A 2.00 kg piece of granite with a specific heat of 0.803 J/g·°C and a temperature of 95.0°C is placed
into 2.00 L of water at 22.0°C. When the granite and water come to the same temperature, what
will that temperature be?
To find the final temperature when the granite and water come to equilibrium, we need to use the concept of heat transfer.
The heat gained or lost by an object can be calculated using the formula:
Q = mcΔT
Where:
Q is the heat gained or lost (in Joules)
m is the mass of the object (in grams)
c is the specific heat of the object (in J/g·°C)

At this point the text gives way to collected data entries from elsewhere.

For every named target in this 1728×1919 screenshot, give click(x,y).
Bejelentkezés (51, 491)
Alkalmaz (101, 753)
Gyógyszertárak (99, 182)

ΔT is the change in temperature (in °C)
Now, let's calculate the heat gained or lost by the granite and the water.
For the granite:
Mass (m) = 2.00 kg × 1000 g/kg = 2000 g
Specific heat (c) = 0.803 J/g·°C
Initial temperature (T1) = 95.0°C
Final temperature (Tf) = ?
For the water:
Volume (V) = 2.00 L = 2000 mL = 2000 g (since 1 mL = 1 g for water)
Specific heat (c) = 4.18 J/g·°C (specific heat of water)
Initial temperature (T1) = 22.0°C
Final temperature (Tf) = ?
Now, let's calculate the heat gained or lost by the granite (Qg) and the water (Qw):
Qg = mcΔTg
Qw = mcΔTw
The heat lost by the granite will be equal to the heat gained by the water. Therefore:
Qg = -Qw
mcΔTg = -mcΔTw
Since the masses (m) and specific heats (c) are the same, we can cancel them out:
ΔTg = -ΔTw
We know that the initial temperature of the granite is 95.0°C and the initial temperature of the water is 22.0°C. Let's substitute those values:
ΔTg = - (Tf - 22.0°C)
95.0°C - Tf = - (Tf - 22.0°C)
Simplifying the equation:
95.0°C - Tf = -Tf + 22.0°C
95.0°C - 22.0°C = -Tf + Tf
73.0°C = Tf
Therefore, the final temperature when the granite and water come to the same temperature will be 73.0°C.